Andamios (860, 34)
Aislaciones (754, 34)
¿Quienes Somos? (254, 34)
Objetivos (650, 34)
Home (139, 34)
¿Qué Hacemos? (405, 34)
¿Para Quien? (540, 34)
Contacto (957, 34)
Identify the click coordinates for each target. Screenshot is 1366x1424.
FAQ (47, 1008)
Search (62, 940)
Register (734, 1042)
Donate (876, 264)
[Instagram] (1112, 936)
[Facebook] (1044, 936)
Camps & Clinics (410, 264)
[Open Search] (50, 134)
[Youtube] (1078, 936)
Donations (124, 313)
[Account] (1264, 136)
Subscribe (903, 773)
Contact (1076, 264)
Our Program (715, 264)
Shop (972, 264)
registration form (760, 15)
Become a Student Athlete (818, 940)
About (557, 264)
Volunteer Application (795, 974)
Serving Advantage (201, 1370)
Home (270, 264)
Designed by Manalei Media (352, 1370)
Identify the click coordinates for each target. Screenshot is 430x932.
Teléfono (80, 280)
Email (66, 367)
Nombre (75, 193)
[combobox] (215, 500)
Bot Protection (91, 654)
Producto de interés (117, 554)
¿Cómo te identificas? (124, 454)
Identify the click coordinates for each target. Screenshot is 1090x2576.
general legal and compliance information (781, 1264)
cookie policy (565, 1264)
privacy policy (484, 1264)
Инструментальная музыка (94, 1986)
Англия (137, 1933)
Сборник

========================================

Directions
After reading through the material, report every line that holds "each".

The completed task
Identify the click coordinates for each target. Screenshot is 1366x1424.
Identify the click coordinates for each target. Screenshot is 430x932.
Identify the click coordinates for each target. Screenshot is 1090x2576.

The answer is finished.